WHAT YOU HAVE TO DO: Reproduce the entries below word for word, from the very first line down to and including the line that contains "Click the Участник".

STORED DATA:
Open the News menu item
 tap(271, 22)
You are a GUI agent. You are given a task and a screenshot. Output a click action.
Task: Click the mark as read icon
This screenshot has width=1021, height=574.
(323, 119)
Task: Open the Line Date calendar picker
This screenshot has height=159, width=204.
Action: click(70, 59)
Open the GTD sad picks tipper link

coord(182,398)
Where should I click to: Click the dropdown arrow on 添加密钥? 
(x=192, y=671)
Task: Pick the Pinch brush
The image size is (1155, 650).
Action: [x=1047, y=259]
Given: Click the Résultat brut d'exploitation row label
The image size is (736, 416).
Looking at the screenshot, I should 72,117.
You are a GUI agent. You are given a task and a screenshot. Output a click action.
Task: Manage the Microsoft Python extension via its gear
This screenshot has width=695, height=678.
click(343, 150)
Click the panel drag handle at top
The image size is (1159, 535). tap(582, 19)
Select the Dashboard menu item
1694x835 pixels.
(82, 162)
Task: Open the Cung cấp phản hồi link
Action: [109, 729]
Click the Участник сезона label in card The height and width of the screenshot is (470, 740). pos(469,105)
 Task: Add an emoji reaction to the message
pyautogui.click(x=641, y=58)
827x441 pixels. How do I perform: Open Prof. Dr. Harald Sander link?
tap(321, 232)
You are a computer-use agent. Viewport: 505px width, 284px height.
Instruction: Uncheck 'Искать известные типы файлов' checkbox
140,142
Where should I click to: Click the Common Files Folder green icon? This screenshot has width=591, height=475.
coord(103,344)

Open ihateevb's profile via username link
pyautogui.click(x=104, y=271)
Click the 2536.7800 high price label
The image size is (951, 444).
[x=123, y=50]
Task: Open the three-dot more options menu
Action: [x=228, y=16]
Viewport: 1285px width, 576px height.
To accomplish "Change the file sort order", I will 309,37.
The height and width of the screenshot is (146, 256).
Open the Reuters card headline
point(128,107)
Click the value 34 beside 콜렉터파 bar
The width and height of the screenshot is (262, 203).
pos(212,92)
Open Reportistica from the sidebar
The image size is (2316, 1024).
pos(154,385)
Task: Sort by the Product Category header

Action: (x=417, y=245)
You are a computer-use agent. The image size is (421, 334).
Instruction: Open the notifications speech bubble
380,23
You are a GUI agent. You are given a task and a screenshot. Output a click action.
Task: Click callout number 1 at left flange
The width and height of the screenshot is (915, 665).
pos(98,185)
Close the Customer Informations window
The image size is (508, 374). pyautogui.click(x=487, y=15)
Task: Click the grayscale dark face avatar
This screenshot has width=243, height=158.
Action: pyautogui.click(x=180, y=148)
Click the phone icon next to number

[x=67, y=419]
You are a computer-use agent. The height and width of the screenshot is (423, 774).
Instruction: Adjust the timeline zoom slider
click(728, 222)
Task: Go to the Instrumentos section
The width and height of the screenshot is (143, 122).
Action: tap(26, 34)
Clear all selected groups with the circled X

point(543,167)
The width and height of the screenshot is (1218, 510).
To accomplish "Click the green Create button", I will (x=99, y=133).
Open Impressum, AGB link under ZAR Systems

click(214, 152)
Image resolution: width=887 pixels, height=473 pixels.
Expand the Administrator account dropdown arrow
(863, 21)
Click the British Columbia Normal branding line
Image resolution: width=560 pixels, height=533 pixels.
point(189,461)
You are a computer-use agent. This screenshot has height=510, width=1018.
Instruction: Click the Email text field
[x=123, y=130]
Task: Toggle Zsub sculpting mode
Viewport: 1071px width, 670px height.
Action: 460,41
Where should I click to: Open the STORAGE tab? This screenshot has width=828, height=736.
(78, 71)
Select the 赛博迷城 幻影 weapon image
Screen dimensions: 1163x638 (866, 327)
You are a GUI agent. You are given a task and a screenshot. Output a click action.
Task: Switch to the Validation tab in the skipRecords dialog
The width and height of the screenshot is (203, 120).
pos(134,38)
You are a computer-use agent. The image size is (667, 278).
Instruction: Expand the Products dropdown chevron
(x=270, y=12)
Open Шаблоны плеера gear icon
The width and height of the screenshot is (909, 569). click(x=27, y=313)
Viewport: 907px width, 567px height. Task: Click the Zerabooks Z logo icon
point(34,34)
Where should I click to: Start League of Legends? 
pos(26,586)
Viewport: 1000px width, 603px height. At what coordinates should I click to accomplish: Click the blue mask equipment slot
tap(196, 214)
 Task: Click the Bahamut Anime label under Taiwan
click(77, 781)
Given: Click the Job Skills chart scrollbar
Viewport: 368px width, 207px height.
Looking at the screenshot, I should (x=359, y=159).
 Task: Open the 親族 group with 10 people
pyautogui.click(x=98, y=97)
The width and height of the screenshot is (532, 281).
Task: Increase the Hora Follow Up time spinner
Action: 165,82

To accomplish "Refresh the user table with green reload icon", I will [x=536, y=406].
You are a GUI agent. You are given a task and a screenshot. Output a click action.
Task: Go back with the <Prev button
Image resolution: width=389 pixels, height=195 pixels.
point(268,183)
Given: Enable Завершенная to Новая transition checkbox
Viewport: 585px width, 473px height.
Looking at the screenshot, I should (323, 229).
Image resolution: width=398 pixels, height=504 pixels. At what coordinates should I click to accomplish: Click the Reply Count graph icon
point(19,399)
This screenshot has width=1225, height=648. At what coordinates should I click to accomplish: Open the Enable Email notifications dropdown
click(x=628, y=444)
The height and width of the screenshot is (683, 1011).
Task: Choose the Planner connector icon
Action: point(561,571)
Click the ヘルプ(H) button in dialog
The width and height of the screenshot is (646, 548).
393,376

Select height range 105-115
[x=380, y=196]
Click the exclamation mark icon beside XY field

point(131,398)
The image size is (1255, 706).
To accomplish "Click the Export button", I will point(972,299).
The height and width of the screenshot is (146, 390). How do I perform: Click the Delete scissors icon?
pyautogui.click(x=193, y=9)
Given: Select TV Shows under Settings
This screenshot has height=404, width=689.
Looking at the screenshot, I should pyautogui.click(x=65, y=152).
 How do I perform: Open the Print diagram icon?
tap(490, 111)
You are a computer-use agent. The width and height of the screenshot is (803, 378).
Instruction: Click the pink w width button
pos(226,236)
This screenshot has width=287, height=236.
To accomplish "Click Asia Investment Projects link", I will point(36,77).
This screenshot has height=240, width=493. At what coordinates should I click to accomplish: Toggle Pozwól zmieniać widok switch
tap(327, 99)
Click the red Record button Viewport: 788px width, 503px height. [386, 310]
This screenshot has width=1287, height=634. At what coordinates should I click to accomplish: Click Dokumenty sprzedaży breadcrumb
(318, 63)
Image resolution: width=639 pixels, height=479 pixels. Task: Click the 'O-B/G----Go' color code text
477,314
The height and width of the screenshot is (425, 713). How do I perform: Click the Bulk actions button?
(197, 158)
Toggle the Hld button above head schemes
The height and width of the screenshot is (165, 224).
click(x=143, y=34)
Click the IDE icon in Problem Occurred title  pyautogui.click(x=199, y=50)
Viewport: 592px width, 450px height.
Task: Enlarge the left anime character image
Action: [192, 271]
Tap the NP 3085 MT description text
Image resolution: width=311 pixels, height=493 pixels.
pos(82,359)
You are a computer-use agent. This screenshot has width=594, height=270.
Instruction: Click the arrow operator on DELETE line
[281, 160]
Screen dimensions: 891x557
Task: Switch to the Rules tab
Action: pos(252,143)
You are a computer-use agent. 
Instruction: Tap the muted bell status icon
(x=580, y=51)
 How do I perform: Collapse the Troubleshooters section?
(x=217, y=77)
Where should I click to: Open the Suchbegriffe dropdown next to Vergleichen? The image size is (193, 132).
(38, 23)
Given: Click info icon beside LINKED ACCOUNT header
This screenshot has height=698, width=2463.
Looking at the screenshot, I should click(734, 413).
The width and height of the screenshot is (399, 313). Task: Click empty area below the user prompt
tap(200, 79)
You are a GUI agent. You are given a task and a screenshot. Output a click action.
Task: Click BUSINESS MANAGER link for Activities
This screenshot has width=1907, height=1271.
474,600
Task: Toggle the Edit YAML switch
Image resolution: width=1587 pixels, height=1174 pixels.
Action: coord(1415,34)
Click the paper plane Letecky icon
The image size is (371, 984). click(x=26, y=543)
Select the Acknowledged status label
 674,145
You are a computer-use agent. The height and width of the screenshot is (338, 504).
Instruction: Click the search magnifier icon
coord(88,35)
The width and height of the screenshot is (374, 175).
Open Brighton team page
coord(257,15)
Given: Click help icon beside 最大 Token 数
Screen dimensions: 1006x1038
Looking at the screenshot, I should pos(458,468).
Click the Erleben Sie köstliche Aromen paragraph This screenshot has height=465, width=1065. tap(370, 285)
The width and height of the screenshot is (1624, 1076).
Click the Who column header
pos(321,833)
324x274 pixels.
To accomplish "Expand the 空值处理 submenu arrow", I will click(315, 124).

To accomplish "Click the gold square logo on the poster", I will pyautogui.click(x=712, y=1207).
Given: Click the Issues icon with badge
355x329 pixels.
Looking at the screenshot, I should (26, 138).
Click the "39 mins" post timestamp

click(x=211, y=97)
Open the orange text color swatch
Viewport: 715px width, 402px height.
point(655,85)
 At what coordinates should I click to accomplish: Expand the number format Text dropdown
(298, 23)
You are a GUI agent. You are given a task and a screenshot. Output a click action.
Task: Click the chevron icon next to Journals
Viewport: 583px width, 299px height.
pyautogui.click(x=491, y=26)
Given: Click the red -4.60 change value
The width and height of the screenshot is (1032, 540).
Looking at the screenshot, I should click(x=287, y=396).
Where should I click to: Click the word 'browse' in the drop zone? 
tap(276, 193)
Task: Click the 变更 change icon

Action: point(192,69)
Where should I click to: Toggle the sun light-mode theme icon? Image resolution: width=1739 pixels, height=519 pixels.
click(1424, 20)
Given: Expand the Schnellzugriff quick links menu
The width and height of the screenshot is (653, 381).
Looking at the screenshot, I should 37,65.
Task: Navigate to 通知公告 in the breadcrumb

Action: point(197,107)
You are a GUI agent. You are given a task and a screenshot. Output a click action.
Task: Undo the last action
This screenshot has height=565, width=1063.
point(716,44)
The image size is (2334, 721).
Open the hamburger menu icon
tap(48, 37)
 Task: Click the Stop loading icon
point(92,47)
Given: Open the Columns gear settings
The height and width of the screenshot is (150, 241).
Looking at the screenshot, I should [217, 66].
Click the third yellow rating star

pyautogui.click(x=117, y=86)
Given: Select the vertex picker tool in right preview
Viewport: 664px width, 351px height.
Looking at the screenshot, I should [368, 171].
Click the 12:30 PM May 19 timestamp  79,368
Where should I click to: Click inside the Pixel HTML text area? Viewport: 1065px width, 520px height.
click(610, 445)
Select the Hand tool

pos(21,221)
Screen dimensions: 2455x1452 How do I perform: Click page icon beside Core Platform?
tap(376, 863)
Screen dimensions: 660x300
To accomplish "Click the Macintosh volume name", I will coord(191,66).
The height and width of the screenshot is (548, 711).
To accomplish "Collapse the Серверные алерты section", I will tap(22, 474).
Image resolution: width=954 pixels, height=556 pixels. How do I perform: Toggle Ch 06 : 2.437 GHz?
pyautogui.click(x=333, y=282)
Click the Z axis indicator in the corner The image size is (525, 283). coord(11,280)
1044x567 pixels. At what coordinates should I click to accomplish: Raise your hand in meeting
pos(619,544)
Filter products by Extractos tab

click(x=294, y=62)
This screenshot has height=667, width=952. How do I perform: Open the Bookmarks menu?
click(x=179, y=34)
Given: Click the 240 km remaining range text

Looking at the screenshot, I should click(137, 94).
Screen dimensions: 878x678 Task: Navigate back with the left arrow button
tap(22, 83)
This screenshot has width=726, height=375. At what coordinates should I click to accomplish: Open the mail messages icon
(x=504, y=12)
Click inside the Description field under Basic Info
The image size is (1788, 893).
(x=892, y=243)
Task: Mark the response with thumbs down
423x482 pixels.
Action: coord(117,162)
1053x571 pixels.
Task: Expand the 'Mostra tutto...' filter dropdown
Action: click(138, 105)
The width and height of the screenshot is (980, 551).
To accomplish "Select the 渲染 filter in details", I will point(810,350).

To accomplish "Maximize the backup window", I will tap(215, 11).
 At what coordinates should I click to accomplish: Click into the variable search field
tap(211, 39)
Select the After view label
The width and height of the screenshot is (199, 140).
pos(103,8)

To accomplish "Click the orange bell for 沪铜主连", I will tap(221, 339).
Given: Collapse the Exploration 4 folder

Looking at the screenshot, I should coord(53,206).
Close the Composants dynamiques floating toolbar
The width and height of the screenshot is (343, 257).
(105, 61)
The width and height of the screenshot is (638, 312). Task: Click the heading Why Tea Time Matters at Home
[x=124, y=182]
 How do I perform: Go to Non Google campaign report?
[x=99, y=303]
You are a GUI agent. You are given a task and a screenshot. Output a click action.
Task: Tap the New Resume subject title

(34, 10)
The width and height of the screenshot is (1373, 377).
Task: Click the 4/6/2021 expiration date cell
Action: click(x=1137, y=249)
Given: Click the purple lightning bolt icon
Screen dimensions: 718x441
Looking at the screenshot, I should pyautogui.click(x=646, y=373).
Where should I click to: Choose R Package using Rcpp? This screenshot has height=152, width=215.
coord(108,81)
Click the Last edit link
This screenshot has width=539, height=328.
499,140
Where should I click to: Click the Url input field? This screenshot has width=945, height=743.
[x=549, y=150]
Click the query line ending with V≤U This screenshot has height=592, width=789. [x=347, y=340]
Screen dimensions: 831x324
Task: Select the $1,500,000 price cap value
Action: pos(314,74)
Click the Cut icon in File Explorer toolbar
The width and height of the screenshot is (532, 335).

RESULT OF THE TASK:
Open the News menu item
 tap(271, 22)
You are a GUI agent. You are given a task and a screenshot. Output a click action.
Task: Click the mark as read icon
This screenshot has width=1021, height=574.
(323, 119)
Task: Open the Line Date calendar picker
This screenshot has height=159, width=204.
Action: click(70, 59)
Open the GTD sad picks tipper link

coord(182,398)
Where should I click to: Click the dropdown arrow on 添加密钥? 
(x=192, y=671)
Task: Pick the Pinch brush
The image size is (1155, 650).
Action: [x=1047, y=259]
Given: Click the Résultat brut d'exploitation row label
The image size is (736, 416).
Looking at the screenshot, I should 72,117.
You are a GUI agent. You are given a task and a screenshot. Output a click action.
Task: Manage the Microsoft Python extension via its gear
This screenshot has width=695, height=678.
click(343, 150)
Click the panel drag handle at top
The image size is (1159, 535). tap(582, 19)
Select the Dashboard menu item
1694x835 pixels.
(82, 162)
Task: Open the Cung cấp phản hồi link
Action: [109, 729]
Click the Участник сезона label in card The height and width of the screenshot is (470, 740). pos(469,105)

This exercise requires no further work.